• PROBLEM TO WORK ON: Without the pictures, set down exactly the lines from the one that contains "Image resolution: width=528" to the end of the entries, both included, and nothing besides.

#### INPUT MATERIAL

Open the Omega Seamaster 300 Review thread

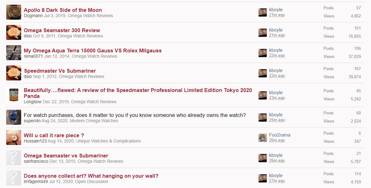tap(62, 30)
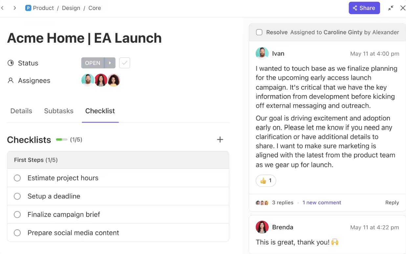Collapse the task view with minimize arrows icon

click(391, 8)
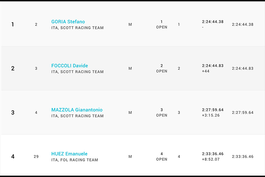Image resolution: width=265 pixels, height=177 pixels.
Task: Click rank number 2 in second row
Action: 13,69
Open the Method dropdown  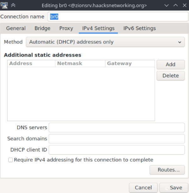tap(105, 42)
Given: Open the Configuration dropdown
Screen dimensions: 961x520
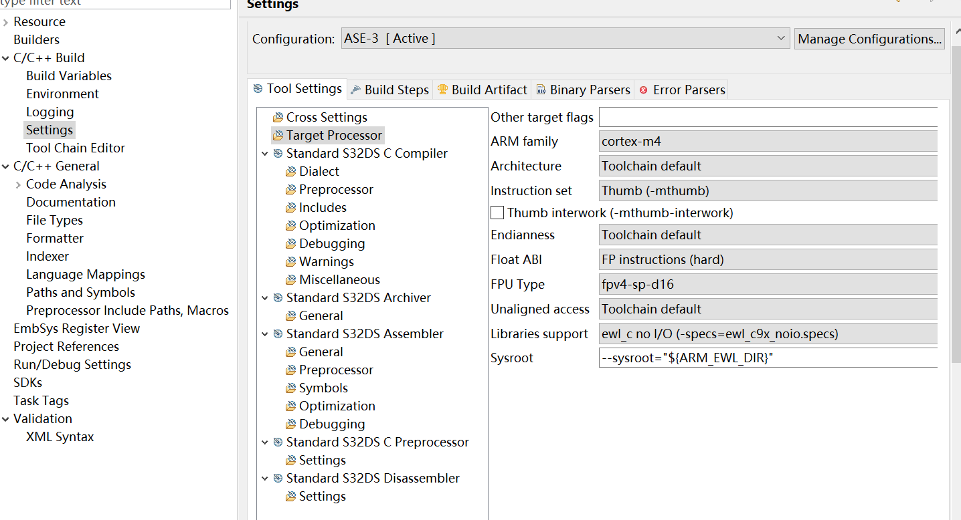Looking at the screenshot, I should 781,39.
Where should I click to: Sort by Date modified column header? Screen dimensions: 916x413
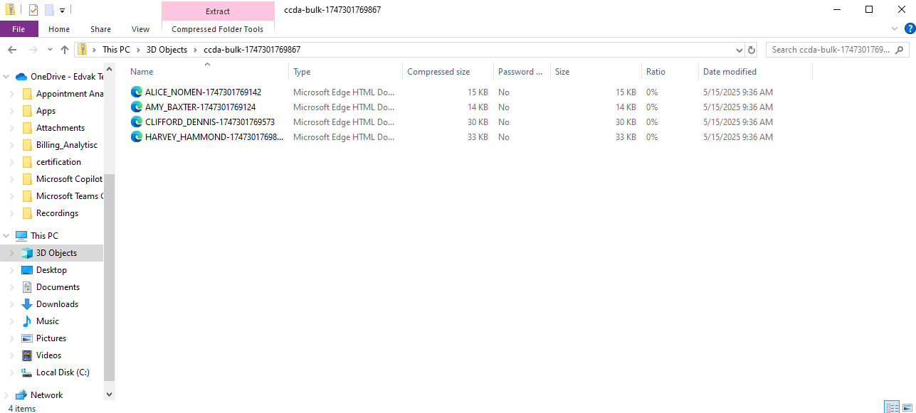(730, 72)

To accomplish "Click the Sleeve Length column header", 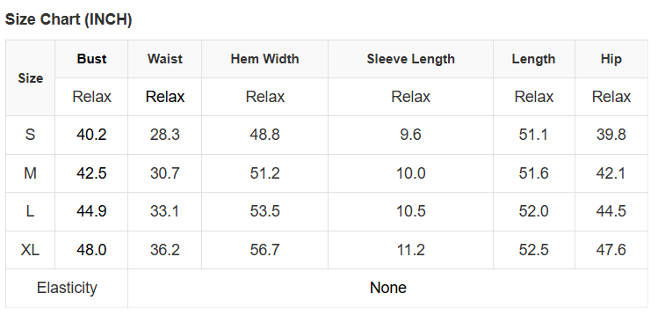I will tap(410, 59).
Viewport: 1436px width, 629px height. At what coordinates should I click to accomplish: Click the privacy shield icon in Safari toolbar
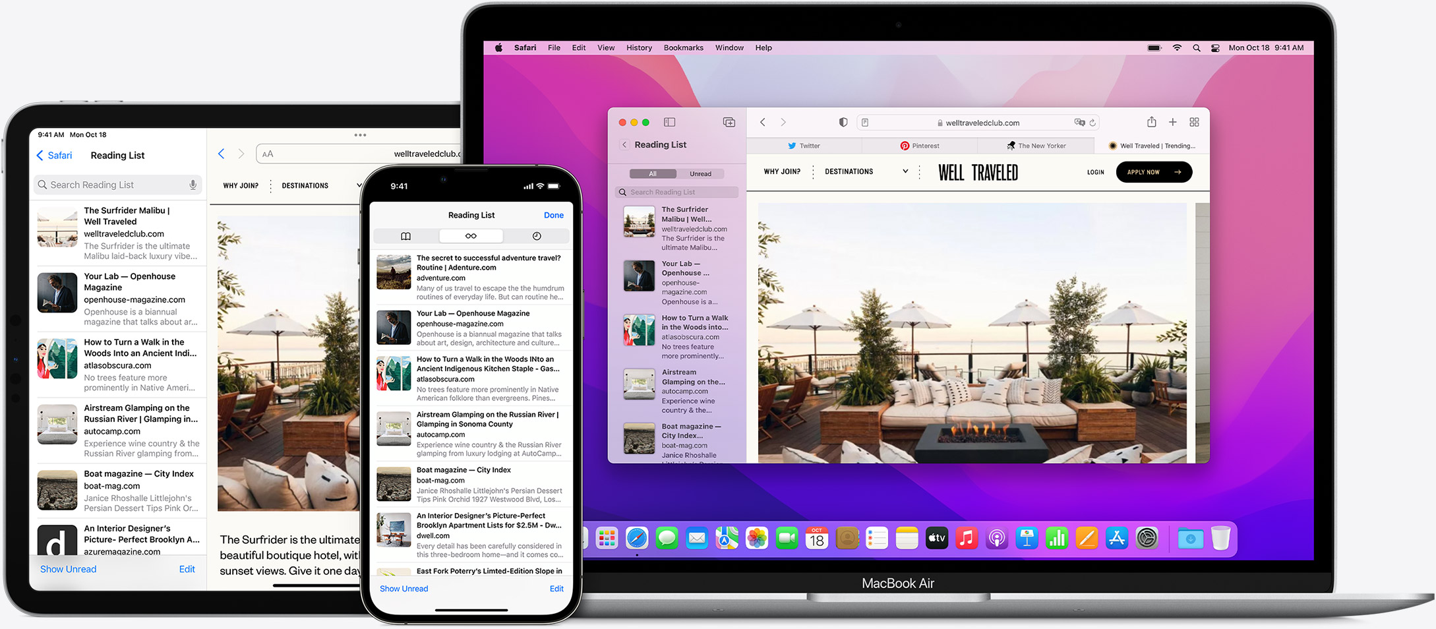click(x=843, y=122)
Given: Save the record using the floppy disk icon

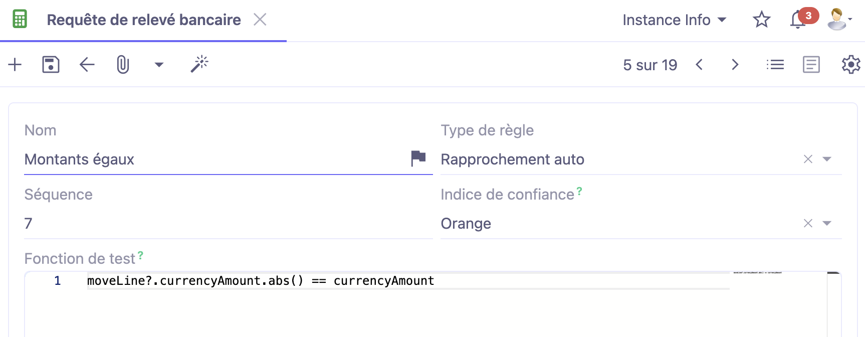Looking at the screenshot, I should pyautogui.click(x=50, y=64).
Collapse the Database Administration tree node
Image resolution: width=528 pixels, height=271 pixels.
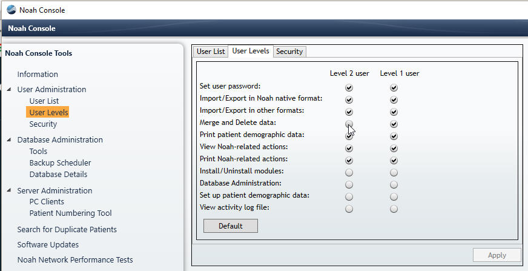[9, 139]
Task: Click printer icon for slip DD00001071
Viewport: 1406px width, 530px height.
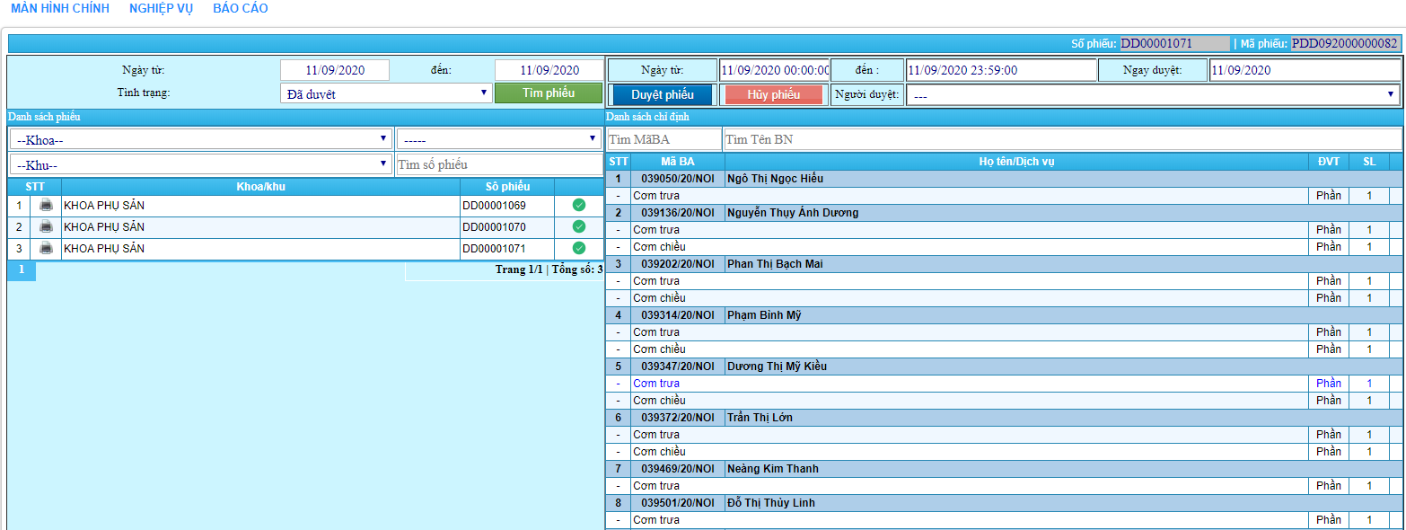Action: pos(46,249)
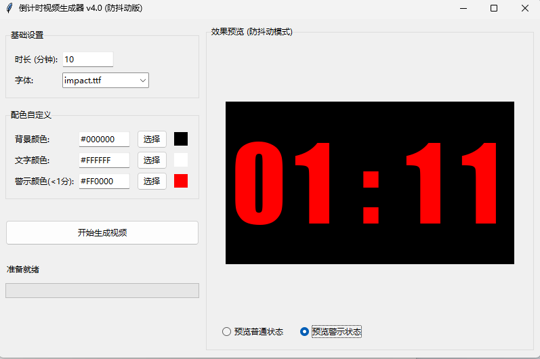This screenshot has height=359, width=540.
Task: Click the 时长 (分钟) duration input field
Action: click(87, 60)
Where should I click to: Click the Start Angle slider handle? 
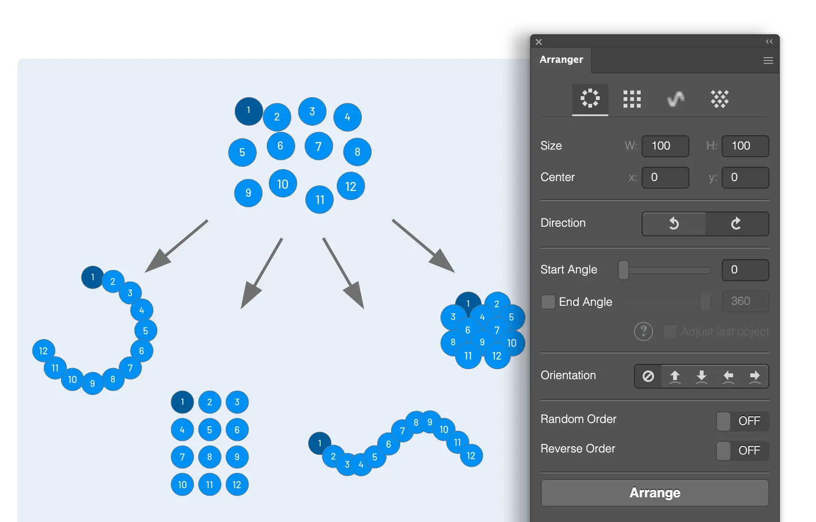(623, 270)
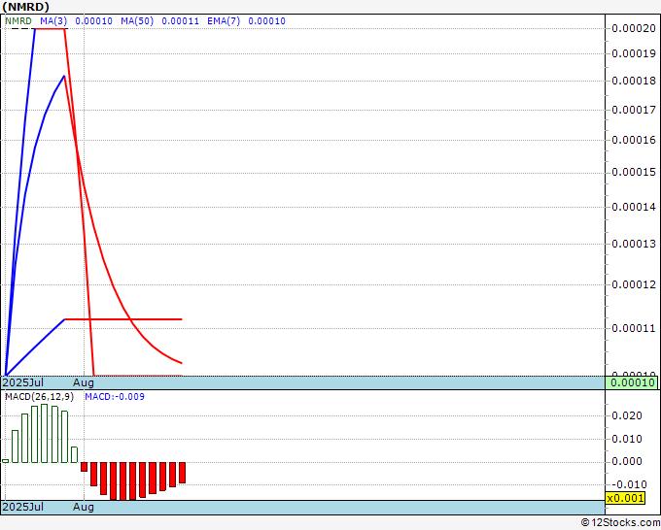The width and height of the screenshot is (661, 530).
Task: Click the tallest green MACD histogram bar
Action: (x=45, y=433)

########

• WRITTEN RESPONSE:
Image resolution: width=528 pixels, height=271 pixels.
[9, 139]
Task: Click printer icon for slip DD00001071
Viewport: 1406px width, 530px height.
Action: pos(46,249)
This screenshot has height=359, width=540.
Task: Click the 时长 (分钟) duration input field
Action: click(87, 60)
Where should I click to: Click the Start Angle slider handle? 
(623, 270)
The width and height of the screenshot is (661, 530).
Task: Click the tallest green MACD histogram bar
Action: (x=45, y=433)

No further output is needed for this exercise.